• _What you need to do_
The records below must be reproduced in full and without error.

==== Provided material

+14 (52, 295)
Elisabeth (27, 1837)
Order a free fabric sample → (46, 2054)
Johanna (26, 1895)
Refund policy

========

• _Finished exercise_
+14 (52, 295)
Elisabeth (27, 1837)
Order a free fabric sample → (46, 2054)
Johanna (26, 1895)
Refund policy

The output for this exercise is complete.